Sentiments d’espace
Laura Aparicio Llorente sur la demande de subvention d’Arthur Erickson au Conseil des Arts du Canada
Avant l’été 1961, la relation d’Arthur Erickson avec le Japon se limitait à une approche documentaire. Il s’était familiarisé avec l’art et l’architecture japonaises à travers des photographies et des textes publiés dans divers ouvrages et périodiques. Il connaissait et admirait également l’influence de ces formes sur la peinture et l’architecture occidentales, notamment sur le travail de Frank Lloyd Wright, qu’il reconnaissait comme une influence majeure dans sa propre pratique. Motivé par ces représentations, Erickson a sollicité une bourse de voyage auprès du Conseil des arts du Canada afin d’entreprendre son premier séjour au Japon.
Erickson nourrissait une méfiance envers l’information photographique. Il était conscient de la subjectivité inhérente à ce médium et de la manière dont photographe et appareil photo participent activement à la médiation des représentations du monde. Le cadrage, le contraste, les couleurs et la texture, et d’autres éléments relèvent de choix délibérés, d’interprétations subjectives photographiques – parfois même à des manipulations – de la réalité.
Conscient que la réalité dépasse les limites de l’appareil photo, Erickson s’appuie sur sa compréhension des insuffisances de la photographie pour formuler sa demande et justifier la nécessité de se rendre au Japon. Il propose de centrer ses recherches sur trois aspects clés : « la maîtrise de l’espace, la maîtrise du choix et de la mise en situation du lieu et l’adéquation des formes au climat » dans l’architecture japonaise1. Ces caractéristiques sont intrinsèquement liées dans les spécificités de l’environnement et indissociables des réalités du site. Les bâtiments qu’il envisage de visiter – qu’il s’agisse d’exemples d’architecture traditionnelle ou moderne – entretiennent un dialogue étroit avec leur contexte, influencés par l’histoire et la culture, et façonnés par le paysage, le climat et la lumière. Erickson souligne notamment les similitudes entre ces dimensions environnementales en Colombie-Britannique, où il réalisera la plupart de ses projets. Erickson, qui déclarait dans son dossier de candidature que son approche de l’architecture était « purement créative » et qu’il agissait moins comme un praticien commercial que comme un artiste, reconnaît que l’apprentissage de ces principes ne peut se faire qu’à travers une expérience directe, permettant d’accéder à une immédiation sensorielle dans laquelle l’espace et la temporalité s’unissent :
Il est évident qu’aucun de ces aspects ne peut être appréhendé sans une étude prolongée sur le terrain. Les documents écrits et les photographies sont informatifs, mais peuvent induire en erreur sans une expérience directe des bâtiments qu’ils présentent. L’essence et le sens d’une culture matérielle nous échappent tant que l’on n’en a pas fait l’expérience. De la même manière que l’architecture baroque est restée un mystère pour moi jusqu’à ce que je prenne connaissance de son environnement immédiat, des bâtiments avoisinants, des lieux et du climat où elle a émergé, l’architecture japonaise m’échappe présentement2.

*Données de l'exercice*.

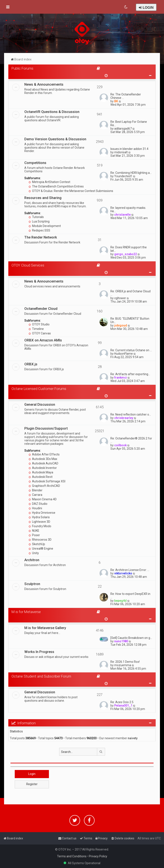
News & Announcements (44, 84)
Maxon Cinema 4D (42, 499)
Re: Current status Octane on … (131, 350)
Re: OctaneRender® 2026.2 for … (131, 440)
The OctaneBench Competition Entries (56, 186)
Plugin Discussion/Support (46, 428)
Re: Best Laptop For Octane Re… (129, 123)
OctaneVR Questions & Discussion (52, 112)
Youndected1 (123, 176)
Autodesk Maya (41, 472)
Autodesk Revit (40, 477)
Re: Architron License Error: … (130, 570)
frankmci (121, 377)
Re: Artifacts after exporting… (130, 374)
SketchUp (37, 544)
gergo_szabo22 (125, 254)
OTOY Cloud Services (28, 265)
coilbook (120, 445)
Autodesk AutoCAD (43, 463)
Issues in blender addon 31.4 (129, 149)
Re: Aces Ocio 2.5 (122, 702)
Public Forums (22, 68)
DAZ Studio (38, 504)
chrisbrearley (124, 418)
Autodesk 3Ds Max (43, 459)
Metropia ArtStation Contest (50, 182)
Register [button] (32, 784)
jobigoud (121, 326)
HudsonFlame (123, 353)
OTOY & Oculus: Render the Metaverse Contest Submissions (71, 191)
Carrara (35, 495)
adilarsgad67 (123, 128)
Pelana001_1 (123, 706)
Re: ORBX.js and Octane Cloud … (130, 293)
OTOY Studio (39, 324)
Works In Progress (39, 652)
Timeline (36, 329)
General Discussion (40, 404)
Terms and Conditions (72, 856)
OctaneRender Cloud (41, 308)
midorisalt (121, 152)
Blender (35, 490)
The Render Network (40, 237)
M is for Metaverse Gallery (45, 628)
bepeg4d (120, 601)
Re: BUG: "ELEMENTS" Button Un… (130, 320)
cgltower (120, 298)
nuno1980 (121, 641)
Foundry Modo (40, 526)
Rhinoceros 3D (40, 539)
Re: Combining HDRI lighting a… (131, 173)
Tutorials (36, 217)
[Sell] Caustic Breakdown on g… (131, 638)
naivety (132, 738)
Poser (34, 535)
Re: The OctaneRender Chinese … (126, 96)
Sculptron (32, 584)
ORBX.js (31, 364)
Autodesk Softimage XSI (47, 481)
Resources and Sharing (43, 197)
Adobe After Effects (44, 454)
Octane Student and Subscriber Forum (41, 676)
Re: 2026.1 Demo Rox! (125, 662)
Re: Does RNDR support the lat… (129, 249)
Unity (34, 553)
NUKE (34, 531)
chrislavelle (122, 215)
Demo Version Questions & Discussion (55, 139)
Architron (32, 560)
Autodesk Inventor (43, 468)
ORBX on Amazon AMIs (43, 340)
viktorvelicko (123, 573)
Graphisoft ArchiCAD (44, 486)
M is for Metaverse (26, 612)
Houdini (35, 508)
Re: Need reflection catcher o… (131, 414)
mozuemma (123, 665)
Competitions (35, 163)
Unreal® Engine (41, 549)
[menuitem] (126, 7)
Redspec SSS (39, 230)
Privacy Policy (98, 856)
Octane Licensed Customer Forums (39, 389)
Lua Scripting (39, 221)
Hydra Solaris (39, 517)
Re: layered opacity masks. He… (128, 210)
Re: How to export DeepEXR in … (130, 595)
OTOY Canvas (40, 333)
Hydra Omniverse (42, 513)
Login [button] (32, 774)
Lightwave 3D (39, 522)
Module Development (45, 226)
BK (116, 101)
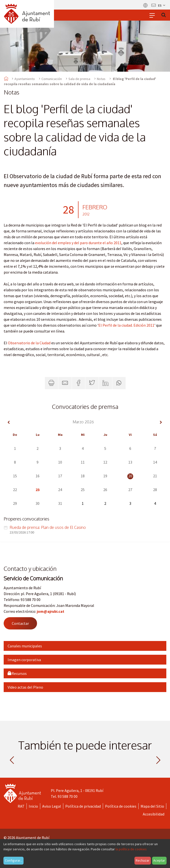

*Exercices à réaliser*.
**1.** D'après l'extrait sur Arthur Erickson, auprès de quel organisme celui-ci a-t-il sollicité une bourse de voyage pour son premier séjour au Japon ?
**2.** Relevez chacune des lignes qui contiennent la chaîne « Cloud », en respectant la casse.

*Exercices corrigés*.
**1.** Auprès du Conseil des arts du Canada.

**2.**
OTOY Cloud Services (28, 265)
Re: ORBX.js and Octane Cloud … (130, 293)
OctaneRender Cloud (41, 308)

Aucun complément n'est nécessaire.